> _Exercise aim_:
Return all of the following records word for word, with every line unchanged and in the same order.

* * *

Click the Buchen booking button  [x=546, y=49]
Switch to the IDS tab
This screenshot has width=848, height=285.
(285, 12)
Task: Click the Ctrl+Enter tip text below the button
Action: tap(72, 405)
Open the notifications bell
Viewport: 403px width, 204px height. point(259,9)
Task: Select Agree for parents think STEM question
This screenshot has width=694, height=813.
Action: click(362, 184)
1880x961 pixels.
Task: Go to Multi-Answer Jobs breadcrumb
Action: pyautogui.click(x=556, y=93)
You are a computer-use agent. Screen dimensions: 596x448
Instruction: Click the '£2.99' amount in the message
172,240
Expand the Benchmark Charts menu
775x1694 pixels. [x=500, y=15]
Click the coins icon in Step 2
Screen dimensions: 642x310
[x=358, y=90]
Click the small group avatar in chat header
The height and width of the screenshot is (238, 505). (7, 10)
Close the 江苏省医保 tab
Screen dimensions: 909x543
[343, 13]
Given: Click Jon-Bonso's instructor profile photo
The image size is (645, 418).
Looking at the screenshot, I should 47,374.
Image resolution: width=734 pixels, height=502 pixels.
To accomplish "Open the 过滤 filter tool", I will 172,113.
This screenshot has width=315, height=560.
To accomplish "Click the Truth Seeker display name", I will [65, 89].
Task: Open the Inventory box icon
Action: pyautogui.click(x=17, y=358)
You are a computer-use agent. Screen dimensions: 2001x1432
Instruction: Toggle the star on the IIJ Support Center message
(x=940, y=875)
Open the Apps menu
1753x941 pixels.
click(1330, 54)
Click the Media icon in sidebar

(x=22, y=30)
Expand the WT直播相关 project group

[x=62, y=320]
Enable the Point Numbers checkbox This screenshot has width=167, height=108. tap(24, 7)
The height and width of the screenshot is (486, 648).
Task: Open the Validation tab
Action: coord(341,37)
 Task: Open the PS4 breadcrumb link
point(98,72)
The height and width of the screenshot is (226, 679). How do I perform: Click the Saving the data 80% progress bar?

* * *

> _Correct answer_:
Click the Buchen booking button  [x=546, y=49]
Switch to the IDS tab
This screenshot has width=848, height=285.
(285, 12)
Task: Click the Ctrl+Enter tip text below the button
Action: tap(72, 405)
Open the notifications bell
Viewport: 403px width, 204px height. point(259,9)
Task: Select Agree for parents think STEM question
This screenshot has width=694, height=813.
Action: click(362, 184)
1880x961 pixels.
Task: Go to Multi-Answer Jobs breadcrumb
Action: pyautogui.click(x=556, y=93)
You are a computer-use agent. Screen dimensions: 596x448
Instruction: Click the '£2.99' amount in the message
172,240
Expand the Benchmark Charts menu
775x1694 pixels. [x=500, y=15]
Click the coins icon in Step 2
Screen dimensions: 642x310
[x=358, y=90]
Click the small group avatar in chat header
The height and width of the screenshot is (238, 505). (7, 10)
Close the 江苏省医保 tab
Screen dimensions: 909x543
[343, 13]
Given: Click Jon-Bonso's instructor profile photo
The image size is (645, 418).
Looking at the screenshot, I should 47,374.
Image resolution: width=734 pixels, height=502 pixels.
To accomplish "Open the 过滤 filter tool", I will 172,113.
This screenshot has width=315, height=560.
To accomplish "Click the Truth Seeker display name", I will [65, 89].
Task: Open the Inventory box icon
Action: pyautogui.click(x=17, y=358)
You are a computer-use agent. Screen dimensions: 2001x1432
Instruction: Toggle the star on the IIJ Support Center message
(x=940, y=875)
Open the Apps menu
1753x941 pixels.
click(1330, 54)
Click the Media icon in sidebar

(x=22, y=30)
Expand the WT直播相关 project group

[x=62, y=320]
Enable the Point Numbers checkbox This screenshot has width=167, height=108. tap(24, 7)
The height and width of the screenshot is (486, 648).
Task: Open the Validation tab
Action: coord(341,37)
 Task: Open the PS4 breadcrumb link
point(98,72)
The height and width of the screenshot is (226, 679). How do I perform: Click the Saving the data 80% progress bar?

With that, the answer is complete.